Data Matching

Data matching is the identification and aggregation of data records that correspond to the same real-world entity. Often data matching problems arise when aggregating datasets from different sources, but the field of data matching encompasses several different tasks that have quite different data contexts. The GraphLab Create data matching toolkit provides four tools to help you quickly accomplish the most common data matching tasks.

Record linker is the most straightforward data matching task: linking structured query records to a fixed reference set, also in tabular form.

Deduplication also works with structured datasets, but differs from record linking in that there is no fixed reference dataset. Instead, all records from the input datasets are matched to each other, with duplicate records given the same entity label (akin to a cluster label). Deduplication examples include combining records about customers who sign up for a service multiple times, or aggregating location information about businesses obtained from multiple listing services.

Autotagging involves matching documents to a fixed set of tags, listed and described in a tabular dataset.
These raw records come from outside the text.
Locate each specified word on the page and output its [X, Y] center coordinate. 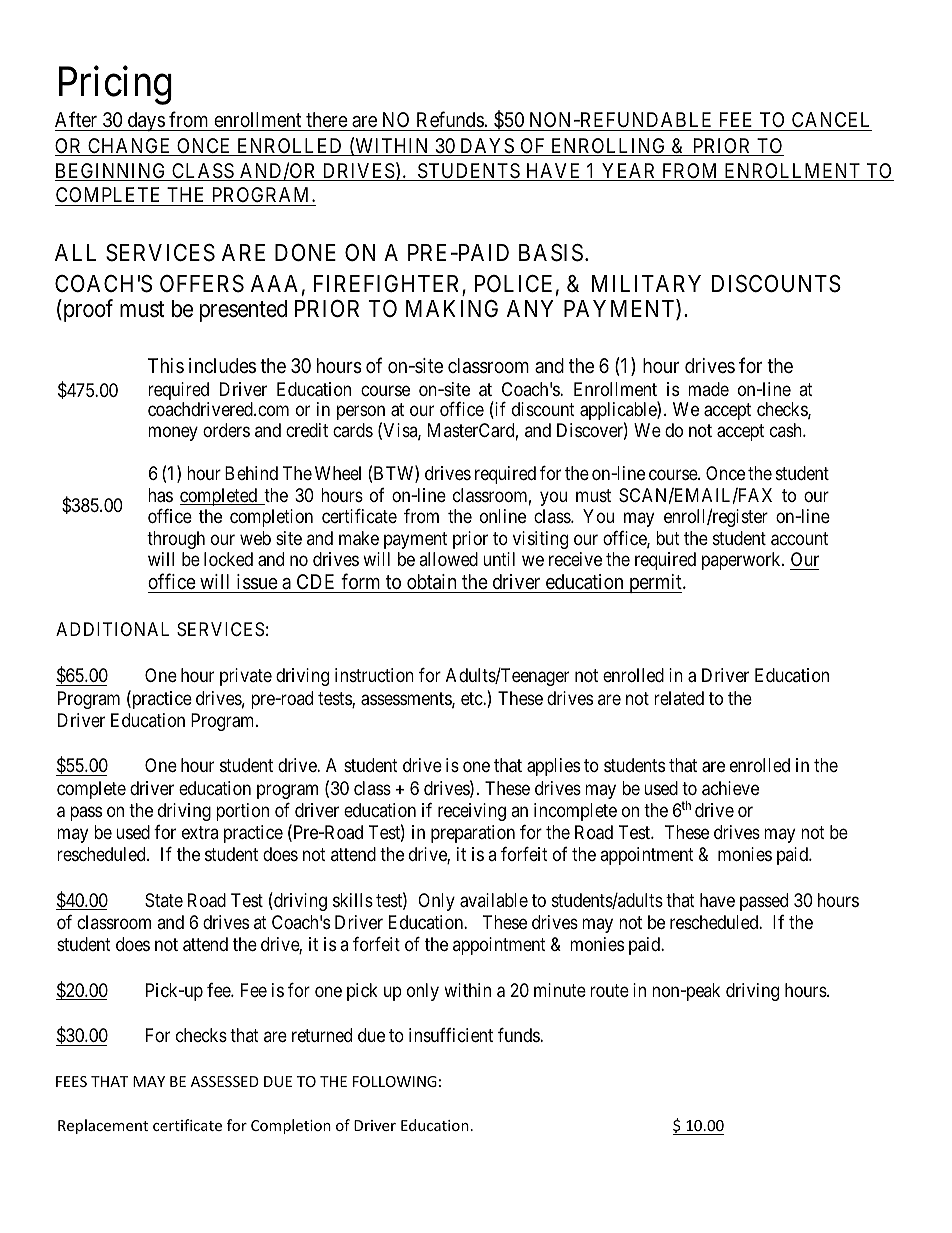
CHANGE [130, 147]
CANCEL [830, 121]
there [326, 121]
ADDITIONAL [112, 629]
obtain [432, 583]
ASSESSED [225, 1081]
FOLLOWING [395, 1081]
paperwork [742, 561]
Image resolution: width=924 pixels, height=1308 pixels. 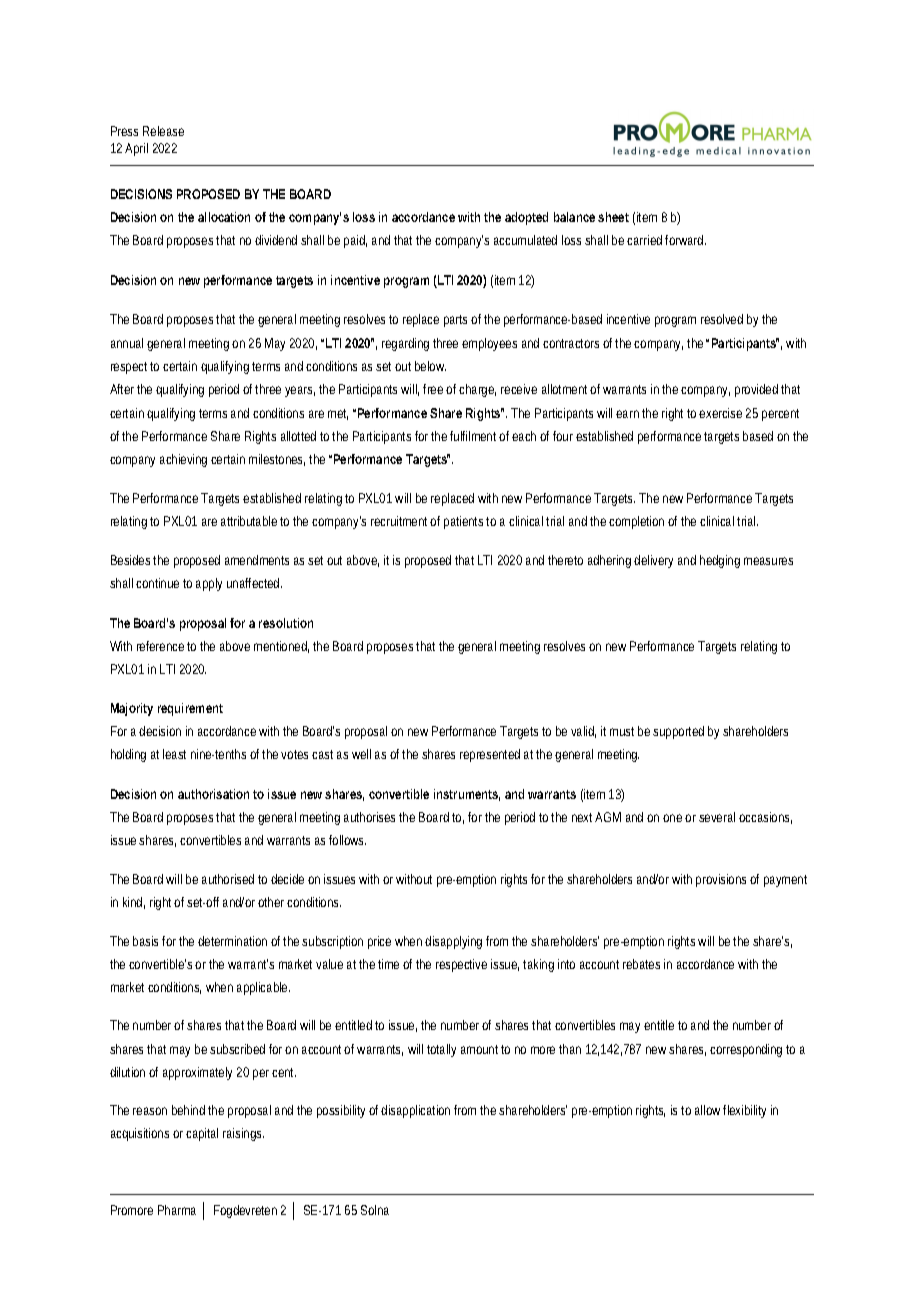 I want to click on Pharma, so click(x=177, y=1210).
Examples of this include finding product names in unstructured customer reviews or blog posts, and matching unstructured merchant product offers to a product catalog.

Similarity search takes high level data objects like images, documents, or even combinations of the two, and finds similar items in a reference set of items. Typically, implementing a system to accomplish this task requires substantial domain knowledge to convert the raw data objects into numeric vectors, followed by a nearest neighbors search.